= Surface integral =

Integration over a non-flat region in 3D space

The definition of the surface integral relies on splitting the surface into small surface elements.

In mathematics, particularly multivariable calculus, a surface integral is a generalization of multiple integrals to integration over surfaces. It can be thought of as the double integral analogue of the line integral. Given a surface, one may integrate over this surface a scalar field (that is, a function of position which returns a scalar as a value), or a vector field (that is, a function which returns a vector as value). If a region R is not flat, then it is called a surface as shown in the illustration.

Surface integrals have applications in physics, particularly in the classical theories of electromagnetism and fluid mechanics.

An illustration of a single surface element. These elements are made infinitesimally small, by the limiting process, so as to approximate the surface.

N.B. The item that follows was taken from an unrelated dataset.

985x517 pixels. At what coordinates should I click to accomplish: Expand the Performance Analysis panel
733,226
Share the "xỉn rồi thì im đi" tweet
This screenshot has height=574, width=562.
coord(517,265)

== Surface integrals of scalar fields ==
Assume that f is a scalar, vector, or tensor field defined on a surface S.
To find an explicit formula for the surface integral of f over S, we need to parameterize S by defining a system of curvilinear coordinates on S, like the latitude and longitude on a sphere. Let such a parameterization be r(s, t), where (s, t) varies in some region T in the plane. Then, the surface integral is given by

$$\iint_S f \,\mathrm dS
= \iint_T f(\mathbf{r}(s, t)) \left\|{\partial \mathbf{r} \over \partial s} \times {\partial \mathbf{r} \over \partial t}\right\| \mathrm ds\, \mathrm dt$$
where the expression between bars on the right-hand side is the magnitude of the cross product of the partial derivatives of r(s, t), and is known as the surface element (which would, for example, yield a smaller value near the poles of a sphere, where the lines of longitude converge more dramatically, and latitudinal coordinates are more compactly spaced). The surface integral can also be expressed in the equivalent form
$$\iint_S f \,\mathrm dS
= \iint_T f(\mathbf{r}(s, t)) \sqrt{g} \, \mathrm ds\, \mathrm dt$$
where g is the determinant of the first fundamental form of the surface mapping r(s, t).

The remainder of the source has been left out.